Adam Dobrzyński: Dokonałeś szczególnej selekcji wierszy, m.in. Krzysztofa Kamila Baczyńskiego czy Mirona Białoszewskiego. Jaki był klucz w ich doborze.



Artur Gotz: Przede wszystkim kluczem była różnorodność i spojrzenie na Powstanie i wojnę z różnych perspektyw. Mówię o wojnie, ponieważ przecież Baczyński nie był poetą Powstania Warszawskiego, bo zginął w czwartym dniu Powstania i nie napisał nic w sierpniu. Ale to był brylant, cytując profesora Kazimierza Wykę. Bardzo chciałem, żeby znalazło się spojrzenie ludności cywilnej, o której niewiele się mówi w Powstaniu. Stąd oczywiście Miron Białoszewski i fragmenty „Pamiętnika z Powstania Warszawskiego”. Chciałem zaśpiewać też jedną oryginalną pieśń z Powstania, czyli „Pałacyk Michla”. Ten utwór zaśpiewałem po raz pierwszy, gdy przeprowadziłem się na Wolę, czyli osiem lat temu. To hymn Woli, który napisał Józef „Ziutek” Szczepański. Wgłębiłem się w twórczość Ziutka i znalazłem niezwykle optymistyczny tekst „A gdy będzie już po wojnie”. Napisałem do niego muzykę, którą stylizowałem na taką melodyjną, powstańczą pieśń. Przeczytałem setki wierszy różnych autorów okresu wojennego i natrafiłem na Tadeusza Gajcego, którego oczywiście znałem wcześniej, ale dopiero po przeczytaniu wiersza „Ponad nocą” powstała muzyka i to w dodatku na deptaku w Maladze podczas wakacji dwa lata temu. Proza Tadeusza Borowskiego towarzyszyła mi także od wielu lat. Wygrywałem nią konkursy recytatorskie, a później mówiłem ją na egzaminach do szkoły teatralnej. Znalazłem mocny tekst „Ani wiersz, ani proza” i chciałem do niego skomponować muzykę. Borowski nie opowiada o Powstaniu, ale o emocjach, które towarzyszyły ludziom po traumie wojennej. Wiemy, że autor nie wytrzymał tego, że przeżył wojnę i popełnił samobójstwo. Idealnie pasowało mi to do opowieści o wojnie i jej następstwach w głębszym aspekcie. Długo nie mogłem znaleźć koncepcji na ten utwór, chyba rok koło niego chodziłem, aż powstała bardzo „poszarpana” muzyka – z jednej strony walc, ale strasznie poszatkowany w taki sposób, że muzycy mają czasem problem, żeby go zagrać bez pomyłki. Teksty Michała Zabłockiego o obronie warszawskiej PAST-y podsunęła mi Agnieszka Chrzanowska i utwór „Skoczek z parasolem” powstał w Sylwestra. Z kolei mój tekst „Zbliża się godzina W.” napisałem w pociągu z Krakowa do Warszawy.
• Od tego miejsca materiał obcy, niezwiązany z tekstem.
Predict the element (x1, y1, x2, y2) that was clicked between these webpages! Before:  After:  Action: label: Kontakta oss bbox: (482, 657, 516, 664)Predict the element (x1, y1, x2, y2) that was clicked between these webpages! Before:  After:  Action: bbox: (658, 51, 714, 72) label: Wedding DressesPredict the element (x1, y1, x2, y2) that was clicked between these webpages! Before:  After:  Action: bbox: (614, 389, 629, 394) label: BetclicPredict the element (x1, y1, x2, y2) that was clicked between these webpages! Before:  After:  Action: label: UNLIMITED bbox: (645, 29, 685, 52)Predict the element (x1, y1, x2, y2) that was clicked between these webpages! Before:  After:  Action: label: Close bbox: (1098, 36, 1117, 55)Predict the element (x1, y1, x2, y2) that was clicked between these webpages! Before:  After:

Adam Dobrzyński: Sięgnąłeś też do absolutnej perły współczesnego myślenia o Powstaniu Warszawskim, kompozycji pióra Marcina Pospieszalskiego.



Artur Gotz: Tak. To są trzy piosenki z naszego spektaklu „Pamiętnik z Powstania Warszawskiego” z Teatru Kamienica. Mateusz zgodził się, żeby je nagrać, bo przecież byłem częścią tego przedstawienia, więc jest to jest pewnego rodzaju kontynuacja. Mateusz stworzył muzykę bardzo odważną, nasz spektakl był uznany za jeden z dziesięciu najlepszych w całej Polsce wśród przedstawień Lupy, Warlikowskiego czy Klaty. Nie mogło go zabraknąć na tej płycie, bo zainspirował mnie bardzo.


Adam Dobrzyński: Aranżacje, muzyka, cały koncept – jak to wszystko się tworzyło.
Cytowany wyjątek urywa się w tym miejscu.